U.S. envoy says little achieved in U.N. meeting with Burundi president

The United Nations Security Council met with Burundi's president on Friday to push for peace talks and an international force to quell worsening political violence, but U.S. Ambassador Samantha Power said little was achieved.

The meeting came a day after rebels in the tiny African state raised the stakes in the crisis by declaring a general who led a failed coup in May as their leader, deepening concerns that Burundi is sliding back into conflict after its ethnically charged civil war ended in 2005.

The 15-member council, which arrived in Burundi's lakeside capital Bujumbura on Thursday, met with President Pierre Nkurunziza in Gitega for more than two hours. It is the council's second visit to Burundi in less than a year.

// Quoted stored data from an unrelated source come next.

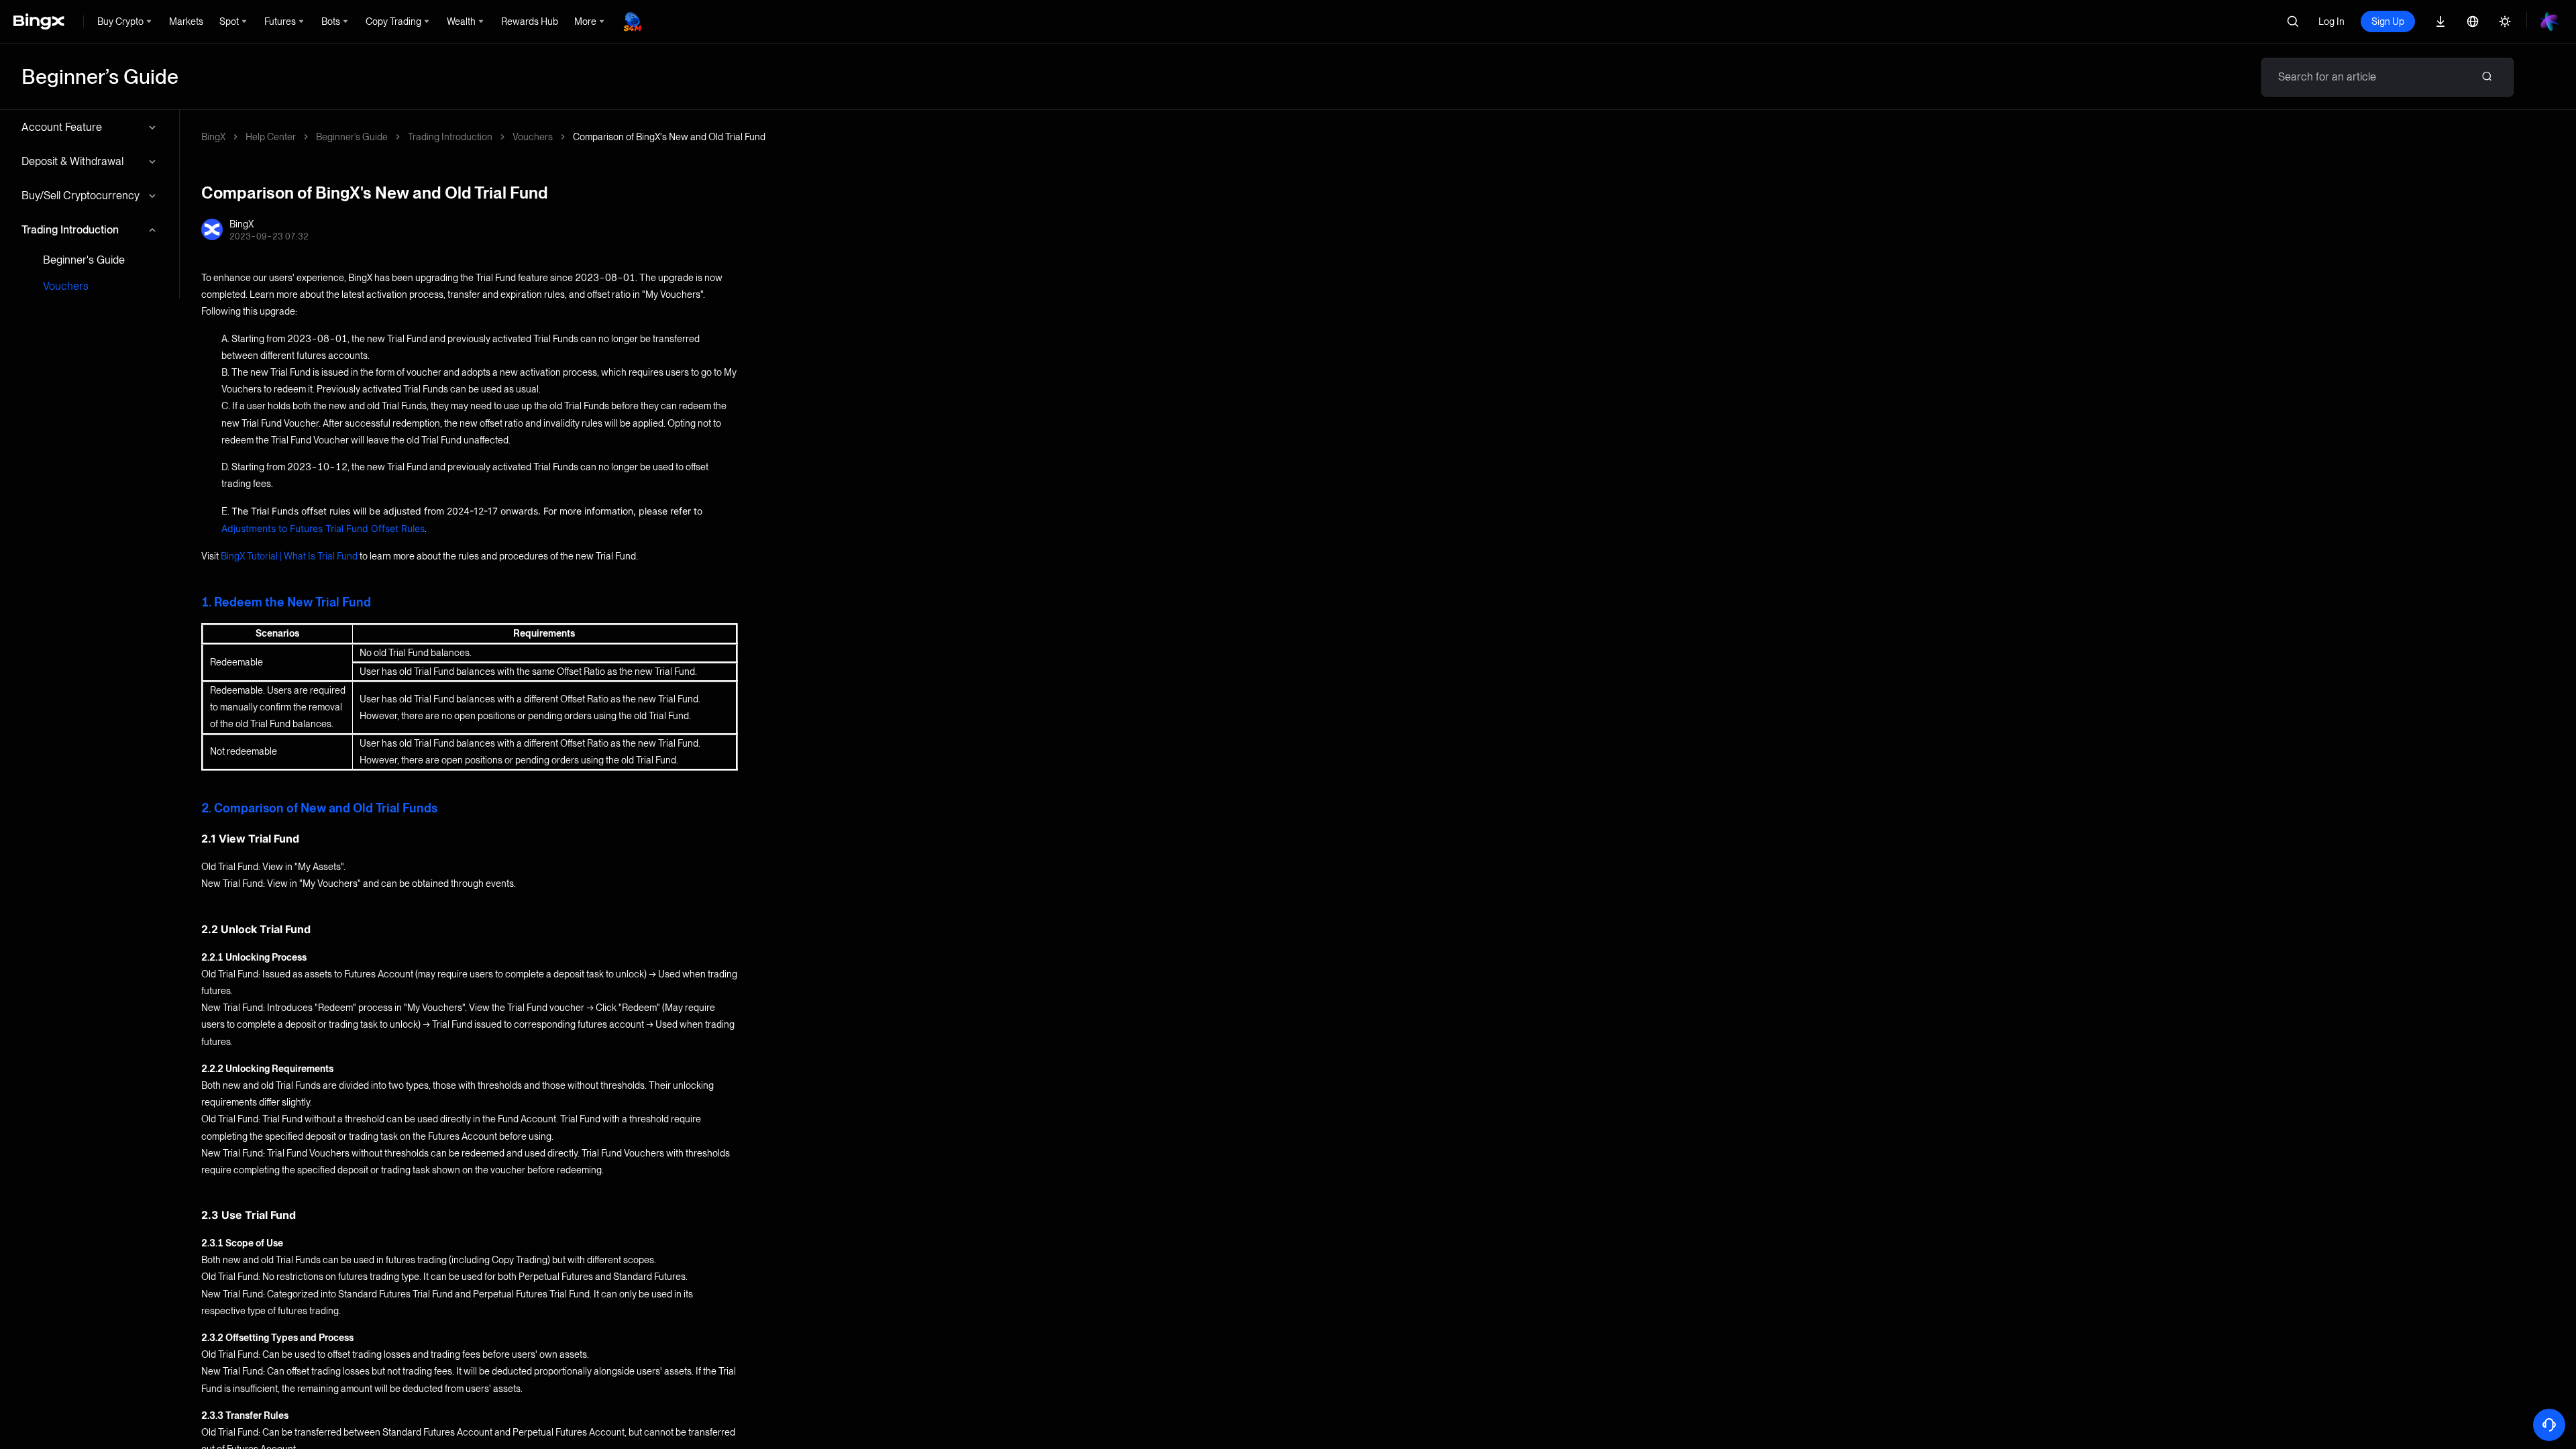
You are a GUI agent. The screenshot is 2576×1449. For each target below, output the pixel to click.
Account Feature (61, 127)
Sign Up (2387, 21)
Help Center (271, 136)
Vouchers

"I'm here to guarantee that there will not ever be another genocide in Burundi," the president told the council.

Power made clear that the council wants to see more dialogue and an enhanced U.N. presence in Burundi.

"None of us want the situation in Burundi to deteriorate, we're here because we want to support efforts at dialogue, because we believe as a council that a more substantial international presence here can help, we conveyed those points to the president," Power told reporters after the meeting.

"In this meeting we did not achieve as much, frankly, as I think we would have liked. But we never give up, the cause of peace in Burundi is too important to give up," she said.

Nkurunziza's re-election for a third term sparked the crisis, which has raised fears of an ethnic conflict in a region where memories of Rwanda's 1994 genocide remain fresh.